----- Passage provided
UNITED STATES DISTRICT COURT EASTERN DISTRICT OF WASHINGTON
Jan 15, 2013
NO: 12-CV-0478-TOR (E.D. Wash. Jan. 15, 2013)

Opinion

NO: 12-CV-0478-TOR

01-15-2013

ABELARDO SAUCEDO, et al. Plaintiffs, v. NW MANAGEMENT AND REALTY SERVICES, et al., Defendants.


ORDER GRANTING IN PART AND

DENYING IN PART PLAINTIFFS'

MOTION FOR PROTECTIVE ORDER

BEFORE THE COURT is Plaintiffs' Motion For Order Restricting Defendants' Contact With Absent Class Members and Protective Order on Immigration Status (ECF No. 78). This matter was heard with telephonic oral argument on January 11, 2013. Lori A. Isley and Andrea J. Schmitt appeared on behalf of the Plaintiffs. Brendan V. Monahan and Sarah L. Wixon appeared on behalf of Defendant NW Management and Realty Services, Inc. John R. Nelson appeared on behalf of Defendants John Hancock Life & Health Insurance, Co. and Texas Municipal Plans Consortium, LLC. Leslie R. Weatherhead and Geana Van Dessel appeared on behalf of Defendant Farmland Management Services. This Order will memorialize the Court's oral ruling at the conclusion of the motion hearing.

BACKGROUND

Plaintiffs have moved for a protective order preventing Defendants and their agents from (1) interviewing putative class members about their immigration status; and (2) engaging in ex parte contact with putative class members about this case. The Court will grant the motion as it pertains to inquiries into immigration status, but deny the motion as it pertains to other ex parte contacts with putative class members.

DISCUSSION

In class action cases, defendants are generally permitted to interview putative class members ex parte before a class is formally certified. Such pre-certification interviews are permitted on the theory that putative class members do not become represented by counsel until the class is actually certified. Parks v. Eastwood Ins. Servs., Inc., 235 F. Supp. 2d 1082, 1084 (C.D. Cal. 2002). Nevertheless, despite this absence of an attorney-client relationship, a district court may restrict a defendant's pre-certification contacts with putative class members in order to prevent abuse. Gulf Oil v. Bernard, 452 U.S. 89, 101 (1981). Any such restrictions on pre-certification contacts must be based upon "a clear record and specific findings that reflect a weighing of the need for a limitation and the potential interference with the rights of the parties." Id. This weighing of the competing interests "should result in a carefully drawn order that limits speech as little as possible." Id. at 102.

A. Immigration Status

Defendant Farmland Management Services ("Farmland") has hired a private investigator to interview putative class members about their immigration status. This investigator intends to ask "among other things . . . whether the Plaintiffs and the members of the putative class are lawfully entitled to work in the United States, and if not[,] whether they provided false statements or documents to Defendant NWMS to obtain employment." ECF No. 91 at 4. Farmland intends to use this information for two purposes. First, it believes that immigration status is germane to contesting the suitability of class certification under the criteria set forth in Federal Rule of Civil Procedure 23. Second, Farmland suggests that evidence of a class member's illegal immigration status and/or fraud in procuring false immigration documents may be used for impeachment purposes at trial.
----------
----- Dataset content
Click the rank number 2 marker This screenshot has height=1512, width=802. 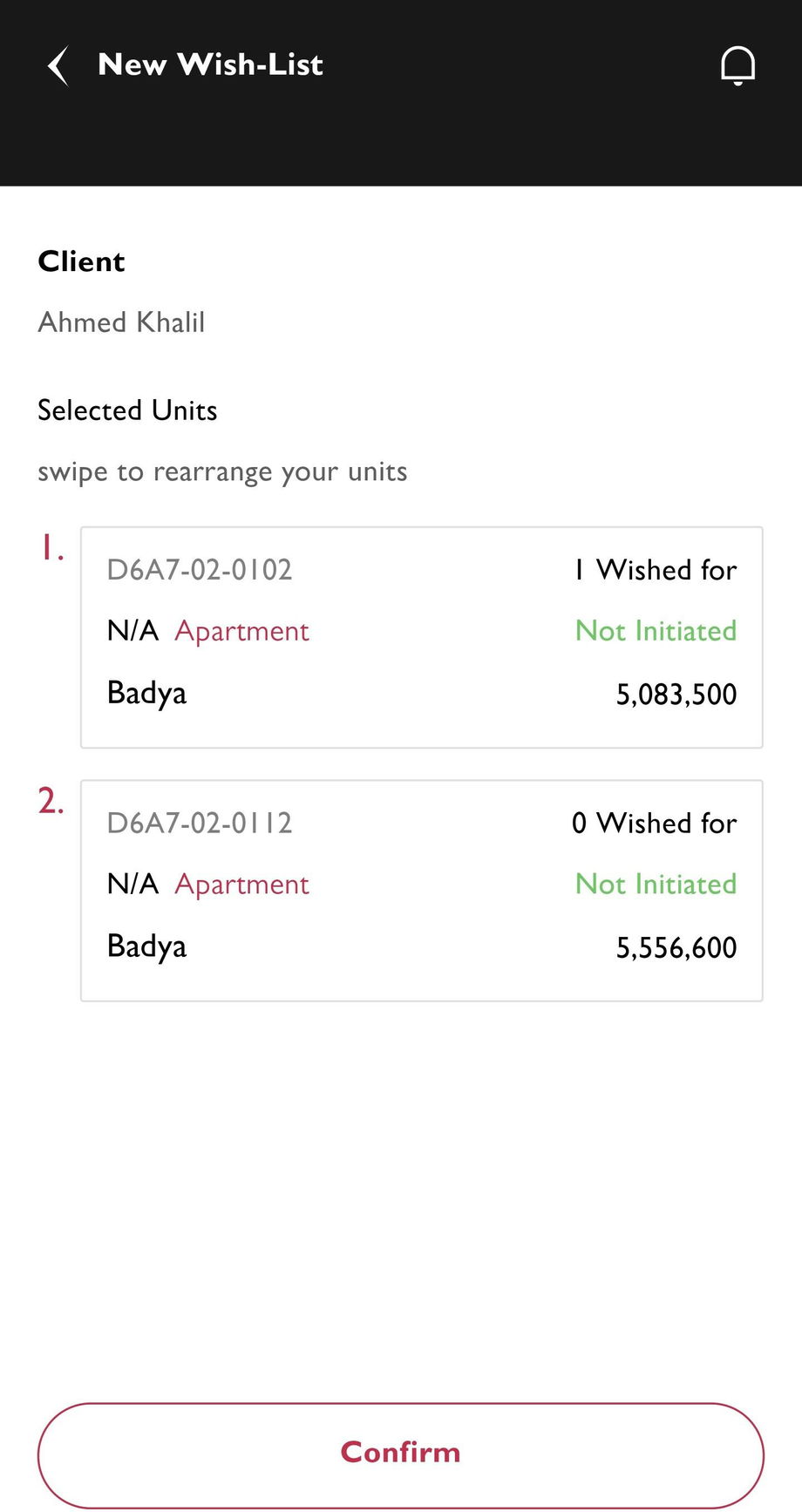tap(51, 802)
----------
----- Dataset content
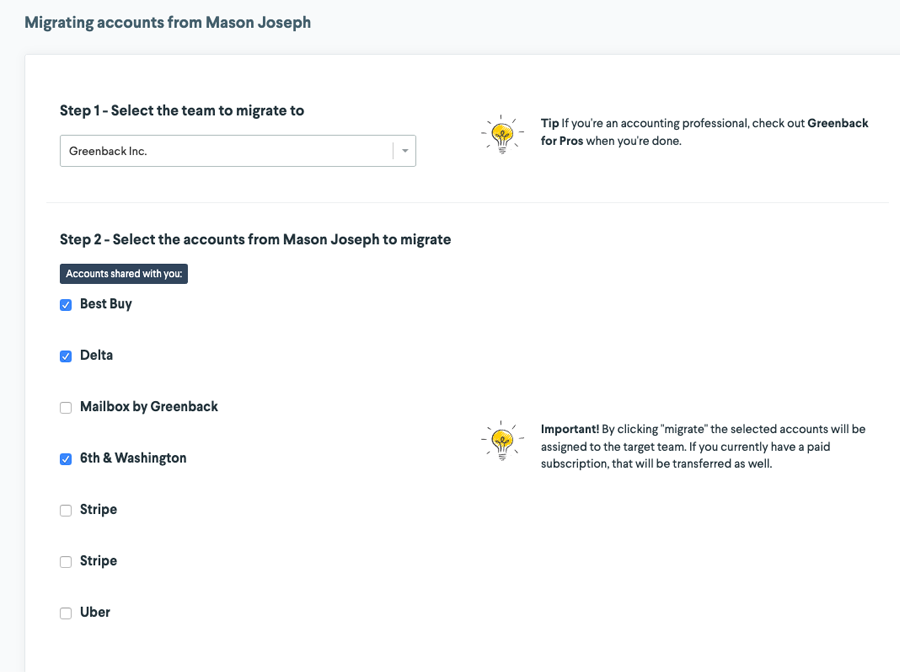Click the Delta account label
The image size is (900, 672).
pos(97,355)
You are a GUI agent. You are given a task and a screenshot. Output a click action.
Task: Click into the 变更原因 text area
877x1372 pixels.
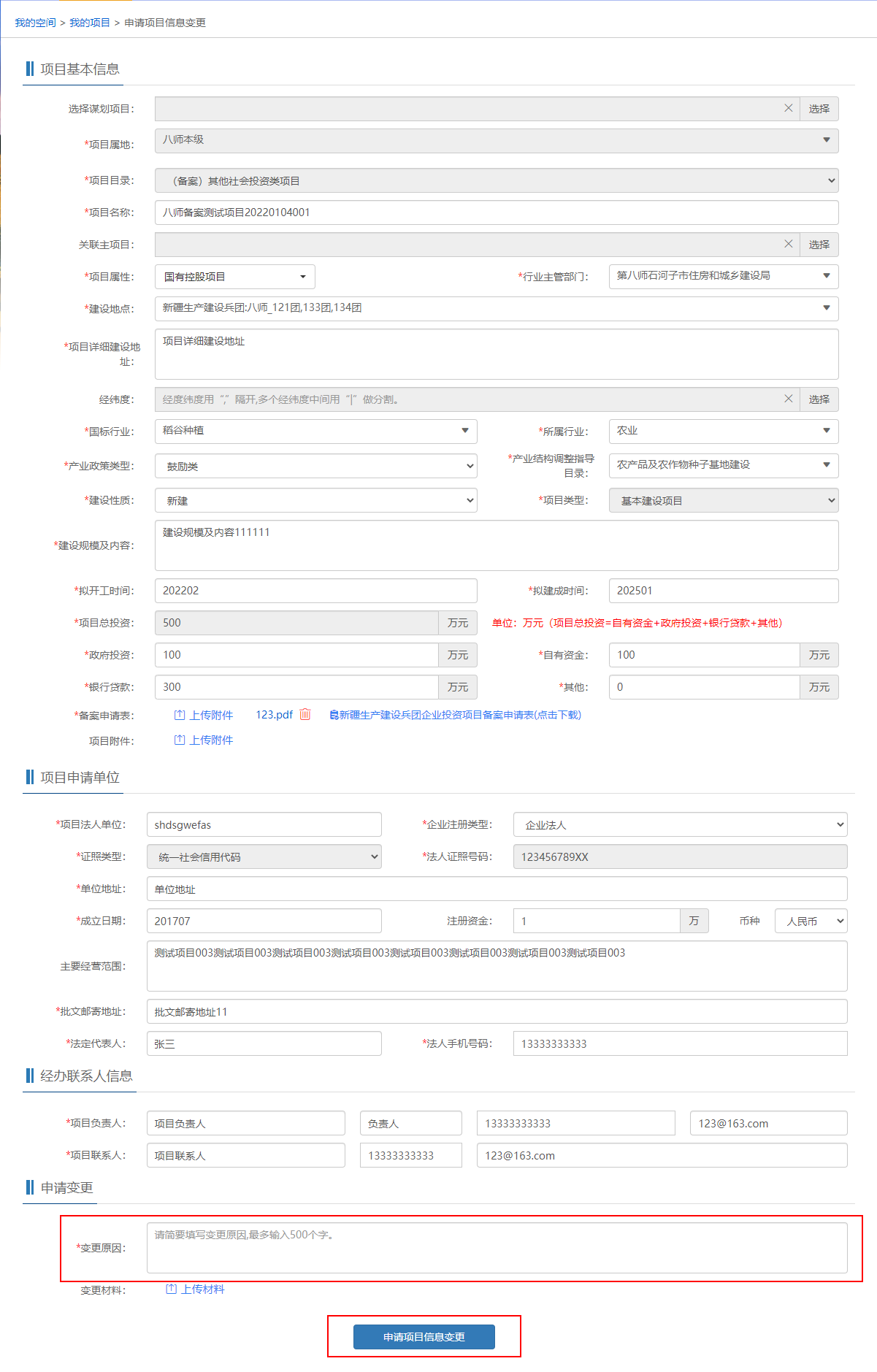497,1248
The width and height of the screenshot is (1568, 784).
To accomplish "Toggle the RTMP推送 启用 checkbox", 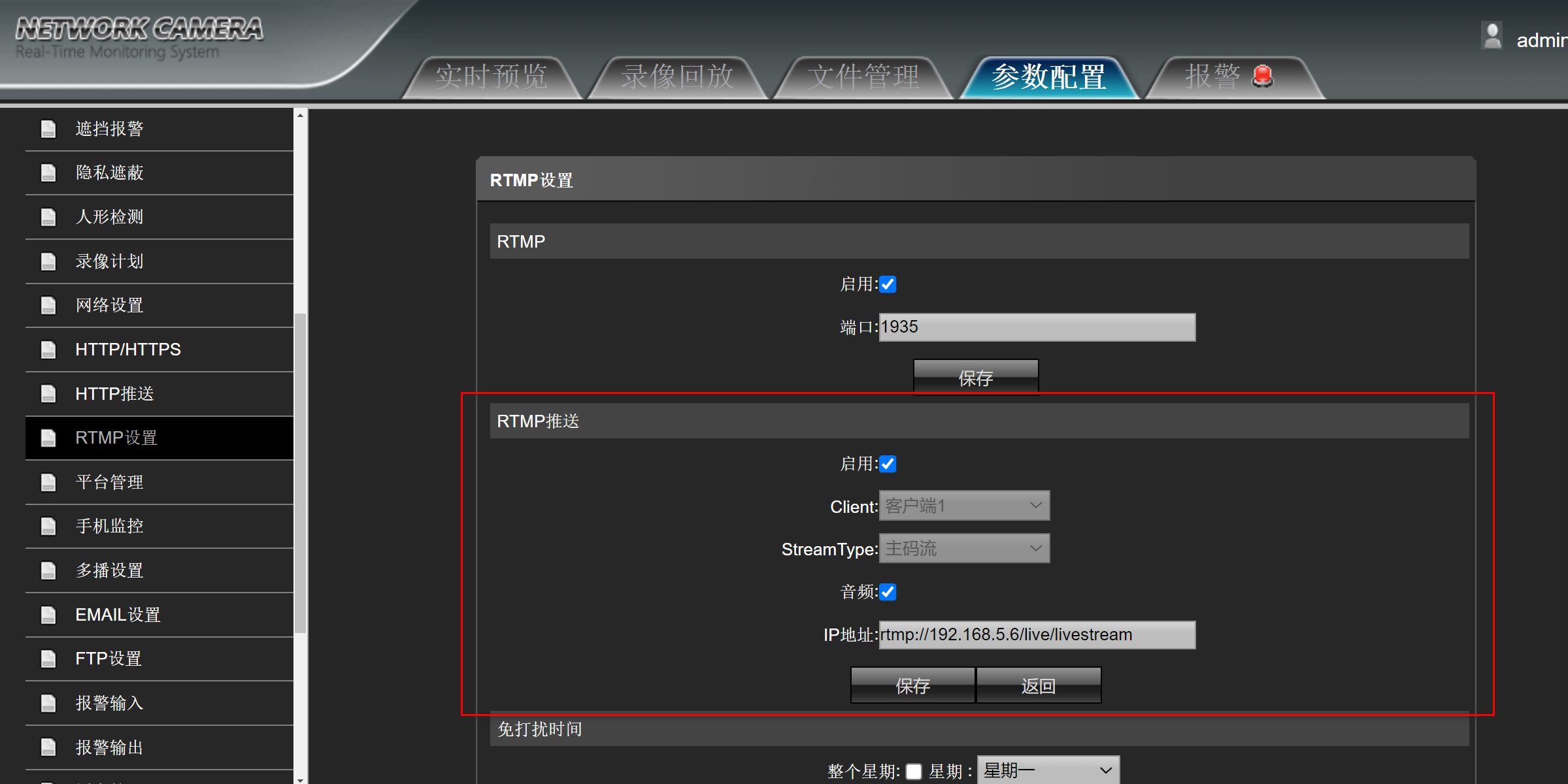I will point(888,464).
----------
----- Dataset content
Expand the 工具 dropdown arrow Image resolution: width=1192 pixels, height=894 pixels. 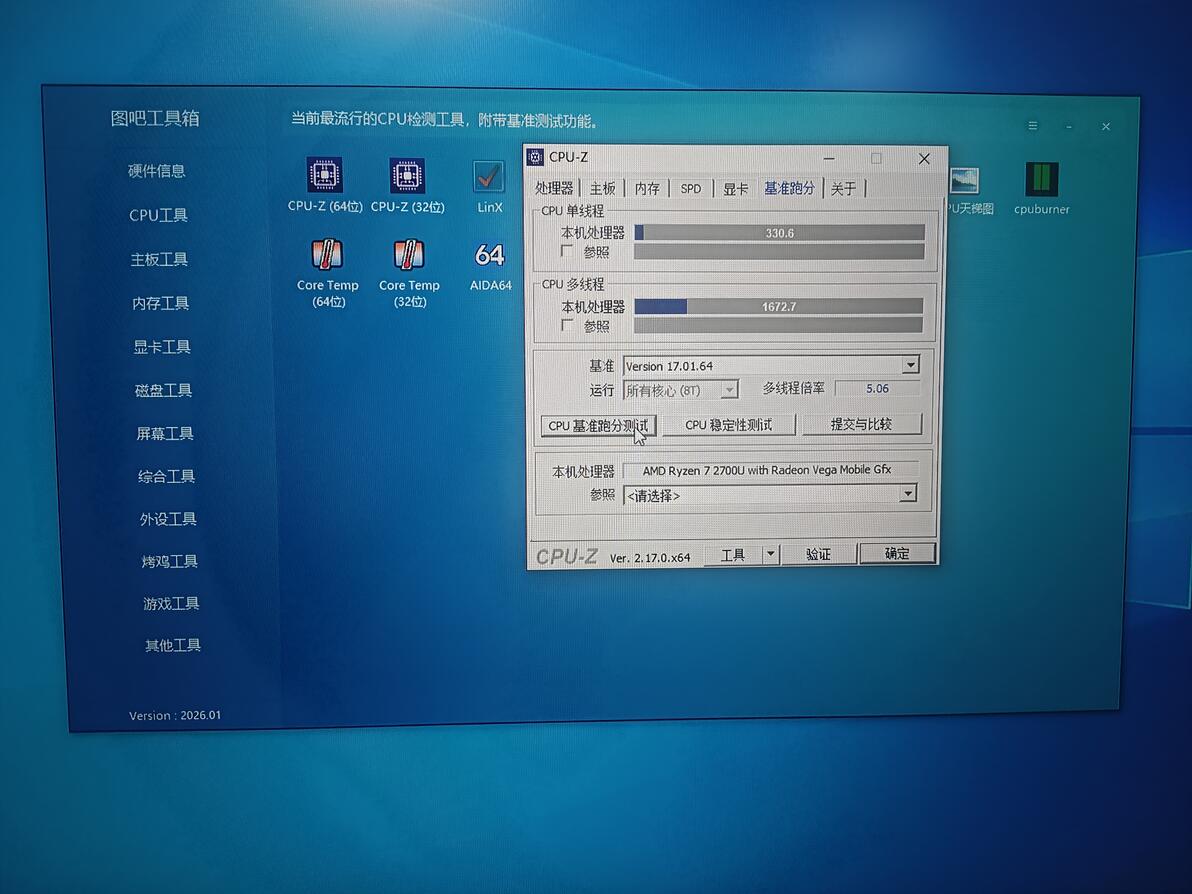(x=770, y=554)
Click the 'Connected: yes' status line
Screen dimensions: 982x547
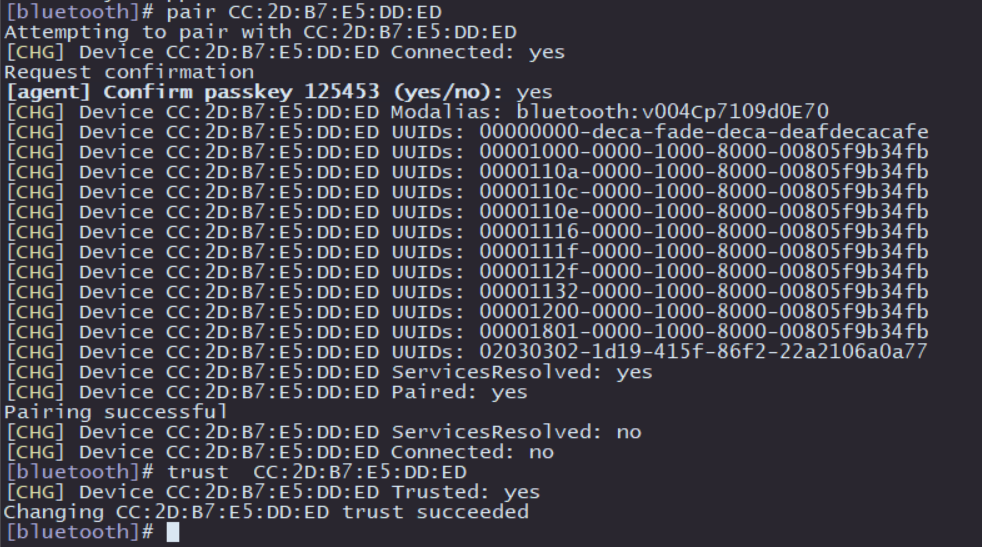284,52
----------
• Prompt: Reproduce word for word the section of the court order that opens with "ORDER GRANTING IN" and closes with "the motion hearing.".

• Finished task:
ORDER GRANTING IN PART AND

DENYING IN PART PLAINTIFFS'

MOTION FOR PROTECTIVE ORDER

BEFORE THE COURT is Plaintiffs' Motion For Order Restricting Defendants' Contact With Absent Class Members and Protective Order on Immigration Status (ECF No. 78). This matter was heard with telephonic oral argument on January 11, 2013. Lori A. Isley and Andrea J. Schmitt appeared on behalf of the Plaintiffs. Brendan V. Monahan and Sarah L. Wixon appeared on behalf of Defendant NW Management and Realty Services, Inc. John R. Nelson appeared on behalf of Defendants John Hancock Life & Health Insurance, Co. and Texas Municipal Plans Consortium, LLC. Leslie R. Weatherhead and Geana Van Dessel appeared on behalf of Defendant Farmland Management Services. This Order will memorialize the Court's oral ruling at the conclusion of the motion hearing.